Retire Demotivating Policies So Your Employees Can Excel Again

In The Absence Of Rules, People Make Up Their Own Rules

Don Kermath
6 min readNov 17, 2020

Have you noticed how raw you feel when the opposing team cheats — when they play by a different set of rules? That’s when the greatest disharmony occurs. The same disharmony can happen when well-meaning people play by different rules.

Conversely, when like-minded people team up under an invisible bond, an unwritten code, great results can be achieved. The bond between soldiers in a military unit is a great example. Written policies or even laws almost become unnecessary.

This part is about considering adopting a code of honor, a set of rules that brings out the best in every person who subscribes to it. Then simultaneously, suggesting you identify and retire demotivating policies so your staff can be productive again.

How A Code Of Honor Can Make Policy Enforcement Easier

A code of honor is best developed with the team to ensure buy-in. Otherwise, you might just be forcing values on your staff that they simply can’t follow — it’s not part of their character. Once the team makes the code of honor part of the company culture, then all new hires become easier. Hire those who match your values. Set free those who do not.

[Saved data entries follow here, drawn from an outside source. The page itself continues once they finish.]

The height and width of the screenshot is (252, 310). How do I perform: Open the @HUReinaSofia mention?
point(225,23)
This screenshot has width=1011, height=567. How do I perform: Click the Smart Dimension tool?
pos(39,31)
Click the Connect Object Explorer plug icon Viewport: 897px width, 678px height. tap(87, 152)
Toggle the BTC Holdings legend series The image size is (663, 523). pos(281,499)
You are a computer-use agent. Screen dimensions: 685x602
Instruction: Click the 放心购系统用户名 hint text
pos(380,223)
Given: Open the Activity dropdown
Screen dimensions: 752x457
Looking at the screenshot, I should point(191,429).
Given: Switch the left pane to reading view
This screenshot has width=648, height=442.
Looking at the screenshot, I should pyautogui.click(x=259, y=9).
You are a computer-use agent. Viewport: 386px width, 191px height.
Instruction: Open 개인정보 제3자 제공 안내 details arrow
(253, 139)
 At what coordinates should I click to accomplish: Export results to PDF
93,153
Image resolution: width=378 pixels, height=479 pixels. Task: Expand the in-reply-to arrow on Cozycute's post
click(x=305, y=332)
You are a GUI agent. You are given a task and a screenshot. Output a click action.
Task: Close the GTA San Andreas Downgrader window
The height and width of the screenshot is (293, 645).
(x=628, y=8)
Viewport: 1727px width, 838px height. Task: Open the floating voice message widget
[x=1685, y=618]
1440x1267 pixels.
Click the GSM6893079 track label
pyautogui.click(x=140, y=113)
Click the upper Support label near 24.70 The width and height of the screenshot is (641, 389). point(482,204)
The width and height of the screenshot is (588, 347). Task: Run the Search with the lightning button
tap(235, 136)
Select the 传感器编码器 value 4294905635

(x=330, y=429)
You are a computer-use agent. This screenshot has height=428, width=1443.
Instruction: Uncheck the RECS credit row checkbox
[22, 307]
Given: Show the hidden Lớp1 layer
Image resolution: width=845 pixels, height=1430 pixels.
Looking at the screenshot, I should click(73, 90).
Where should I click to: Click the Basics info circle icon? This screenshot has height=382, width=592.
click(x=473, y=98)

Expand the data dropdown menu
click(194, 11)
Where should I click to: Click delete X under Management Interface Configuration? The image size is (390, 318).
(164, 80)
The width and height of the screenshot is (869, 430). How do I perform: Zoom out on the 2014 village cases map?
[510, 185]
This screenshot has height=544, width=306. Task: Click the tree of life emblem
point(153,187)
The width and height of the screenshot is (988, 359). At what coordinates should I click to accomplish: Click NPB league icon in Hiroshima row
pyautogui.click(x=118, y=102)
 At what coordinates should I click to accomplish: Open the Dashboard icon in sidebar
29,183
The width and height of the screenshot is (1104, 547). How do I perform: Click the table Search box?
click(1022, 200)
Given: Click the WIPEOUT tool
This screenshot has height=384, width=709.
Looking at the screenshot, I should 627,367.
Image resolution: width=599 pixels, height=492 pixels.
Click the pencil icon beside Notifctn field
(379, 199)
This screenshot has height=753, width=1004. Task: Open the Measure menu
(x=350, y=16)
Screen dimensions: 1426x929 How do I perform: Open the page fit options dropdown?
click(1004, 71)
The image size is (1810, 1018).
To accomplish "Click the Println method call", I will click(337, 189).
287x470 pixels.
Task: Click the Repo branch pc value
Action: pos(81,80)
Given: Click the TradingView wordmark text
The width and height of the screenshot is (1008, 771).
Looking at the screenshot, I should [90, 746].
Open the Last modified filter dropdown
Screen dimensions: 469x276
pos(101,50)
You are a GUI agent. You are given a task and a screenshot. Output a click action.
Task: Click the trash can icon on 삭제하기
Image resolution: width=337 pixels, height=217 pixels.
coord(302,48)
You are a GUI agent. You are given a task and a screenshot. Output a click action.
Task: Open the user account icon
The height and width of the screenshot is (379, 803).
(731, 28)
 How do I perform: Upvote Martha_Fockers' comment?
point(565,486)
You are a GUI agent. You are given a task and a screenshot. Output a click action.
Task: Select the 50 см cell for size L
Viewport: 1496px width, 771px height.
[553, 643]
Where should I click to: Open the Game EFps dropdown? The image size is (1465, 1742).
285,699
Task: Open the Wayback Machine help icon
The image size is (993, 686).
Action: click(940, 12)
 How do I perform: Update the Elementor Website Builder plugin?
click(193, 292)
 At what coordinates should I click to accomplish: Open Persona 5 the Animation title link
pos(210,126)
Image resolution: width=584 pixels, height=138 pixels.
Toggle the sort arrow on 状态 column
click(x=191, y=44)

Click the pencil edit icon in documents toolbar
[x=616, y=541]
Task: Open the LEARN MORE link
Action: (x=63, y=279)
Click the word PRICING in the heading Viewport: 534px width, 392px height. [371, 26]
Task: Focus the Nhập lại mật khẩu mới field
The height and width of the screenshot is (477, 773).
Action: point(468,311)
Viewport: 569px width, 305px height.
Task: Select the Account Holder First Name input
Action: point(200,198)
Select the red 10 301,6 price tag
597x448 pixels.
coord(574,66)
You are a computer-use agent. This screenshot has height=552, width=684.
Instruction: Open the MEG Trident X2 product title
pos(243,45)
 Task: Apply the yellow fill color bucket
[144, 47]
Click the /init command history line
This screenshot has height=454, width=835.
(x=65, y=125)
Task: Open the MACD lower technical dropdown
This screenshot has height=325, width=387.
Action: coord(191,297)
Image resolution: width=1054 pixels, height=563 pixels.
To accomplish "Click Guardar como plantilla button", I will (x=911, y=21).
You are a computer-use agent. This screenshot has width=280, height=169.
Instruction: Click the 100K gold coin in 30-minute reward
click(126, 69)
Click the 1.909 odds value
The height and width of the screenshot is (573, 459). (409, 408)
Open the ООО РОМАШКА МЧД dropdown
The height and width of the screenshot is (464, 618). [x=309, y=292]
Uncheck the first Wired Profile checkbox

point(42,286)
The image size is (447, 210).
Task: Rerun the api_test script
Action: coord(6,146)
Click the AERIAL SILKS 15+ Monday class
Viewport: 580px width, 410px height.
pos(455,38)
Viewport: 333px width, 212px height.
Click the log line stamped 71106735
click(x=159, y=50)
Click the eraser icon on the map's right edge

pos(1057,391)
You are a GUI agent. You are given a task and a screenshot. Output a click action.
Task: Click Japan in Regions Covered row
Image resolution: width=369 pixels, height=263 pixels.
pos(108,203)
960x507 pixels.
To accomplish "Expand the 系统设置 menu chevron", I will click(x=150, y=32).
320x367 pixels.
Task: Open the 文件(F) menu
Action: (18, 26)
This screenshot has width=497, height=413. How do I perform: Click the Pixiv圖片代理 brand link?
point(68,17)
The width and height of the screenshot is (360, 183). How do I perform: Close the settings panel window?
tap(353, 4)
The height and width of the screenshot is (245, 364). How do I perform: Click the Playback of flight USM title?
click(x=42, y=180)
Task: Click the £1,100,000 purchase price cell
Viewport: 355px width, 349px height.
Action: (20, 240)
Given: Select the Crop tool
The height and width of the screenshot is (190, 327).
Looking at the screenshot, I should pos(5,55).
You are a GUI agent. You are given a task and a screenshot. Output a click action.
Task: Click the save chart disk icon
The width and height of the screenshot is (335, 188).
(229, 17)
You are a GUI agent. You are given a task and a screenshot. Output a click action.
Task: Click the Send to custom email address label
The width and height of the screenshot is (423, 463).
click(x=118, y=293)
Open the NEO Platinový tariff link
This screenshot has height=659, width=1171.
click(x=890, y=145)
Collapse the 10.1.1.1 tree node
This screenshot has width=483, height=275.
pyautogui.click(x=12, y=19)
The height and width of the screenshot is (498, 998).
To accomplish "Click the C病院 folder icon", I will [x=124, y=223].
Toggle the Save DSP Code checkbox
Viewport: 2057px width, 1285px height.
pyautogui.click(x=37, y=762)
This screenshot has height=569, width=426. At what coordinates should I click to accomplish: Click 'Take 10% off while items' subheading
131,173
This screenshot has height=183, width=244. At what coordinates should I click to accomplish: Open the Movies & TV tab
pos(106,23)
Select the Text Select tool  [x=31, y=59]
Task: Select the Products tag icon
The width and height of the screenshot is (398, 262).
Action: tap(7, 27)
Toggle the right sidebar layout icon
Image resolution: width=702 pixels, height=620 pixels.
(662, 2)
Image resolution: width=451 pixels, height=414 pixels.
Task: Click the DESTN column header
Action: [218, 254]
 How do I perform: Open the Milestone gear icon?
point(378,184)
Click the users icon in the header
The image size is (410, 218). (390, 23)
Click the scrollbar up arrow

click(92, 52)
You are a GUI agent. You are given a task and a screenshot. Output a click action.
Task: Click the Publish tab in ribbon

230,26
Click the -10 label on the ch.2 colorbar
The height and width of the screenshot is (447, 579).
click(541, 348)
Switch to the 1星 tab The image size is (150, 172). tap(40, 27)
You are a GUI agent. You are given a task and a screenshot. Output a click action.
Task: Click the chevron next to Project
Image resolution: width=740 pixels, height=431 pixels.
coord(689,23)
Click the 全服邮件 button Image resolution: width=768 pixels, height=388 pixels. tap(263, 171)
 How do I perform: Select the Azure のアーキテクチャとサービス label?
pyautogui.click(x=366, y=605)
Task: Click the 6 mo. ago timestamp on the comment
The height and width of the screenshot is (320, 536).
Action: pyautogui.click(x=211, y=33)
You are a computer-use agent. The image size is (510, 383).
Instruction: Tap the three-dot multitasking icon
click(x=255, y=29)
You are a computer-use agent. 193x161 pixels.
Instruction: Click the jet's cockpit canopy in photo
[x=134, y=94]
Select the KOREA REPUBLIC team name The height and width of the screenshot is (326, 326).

Here is our Code of Honor every employee signs and agrees to follow upon being hired. Just in case, we include a signature line for those who don’t agree to the Code of Honor and choose not to be hired. No one has ever signed the second line but it reinforces that we are serious.

Sample Code of Honor

In the absence of rules, people make up their own rules. Some of the biggest upsets, collisions, and disharmony occur because well-meaning people are simply playing by different sets of rules. By the same token, the most miraculous results come from like-minded people who team up under an invisible bond to achieve greatness. Sometimes the easiest and best way to avoid upset, collisions, and disharmony in a team is to make sure everyone is playing by the same rules. A Code of Honor is that set of rules and brings out the best in every person who subscribes to it. The following is our Code of Honor:

· Never Abandon A Teammate in Need

· Be Willing to Call and Be Called

· Keep All Agreements and Clean Up Any Broken Agreement Immediately

· Deal Directly with the Person You Have a Problem with or Let It Go

· Be Responsible — No Laying Blame, No Justifications

· Be Resourceful — Find Solutions before Dumping on Others

· Never Let Personal Matters Get in the Way of Your Mission

· Be Loyal to the Team

· Commit to Personal Development

· Don’t Seek or Ask for Sympathy or Acknowledgment

· Everyone Must Sell

· Celebrate Wins

___ I accept and subscribe to this Code of Honor. I will uphold this Code for myself and help other team members to do the same.

___ I can NOT accept and subscribe to this Code of Honor. I hereby submit my resignation.

The Code of Honor sets expectations. Maybe instead of doing annual employee evaluations, you whip out the employee’s signed Code of Honor and review it with them. Ask them to reaffirm your Code of Honor to reset and reestablish their responsibility to the team. The right core values, or code of honor, make most policies unnecessary because the team is cohesive and plays by the same rules.

Why Your Policies Kill Productivity, Add Expense, and Drive Away Talent

Legal Disclaimer: I am not an attorney, I don’t even play one on TV. This is not legal advice, you should not consider this advice without consulting your attorney.

I hate to give you the bad news, but your employees only agree with about 52% of your policies based on a survey of seven different policy areas. That means 48% of your policies have a demotivating effect on your staff.

If this were Major League Baseball you’d be batting .520 which would make you better than Ty Cobb who is the all-time leader in career batting average at .366. In business, missing the ball 48% of the time is losing you a lot of employees, money, and productivity.

You cannot train for a lazy unmotivated character trait. You can momentarily motivate an individual with a carrot or a stick. However, you cannot maintain a state of perpetual motivation in another person through your training or policies. You can completely and totally demotivate your staff with bad policies.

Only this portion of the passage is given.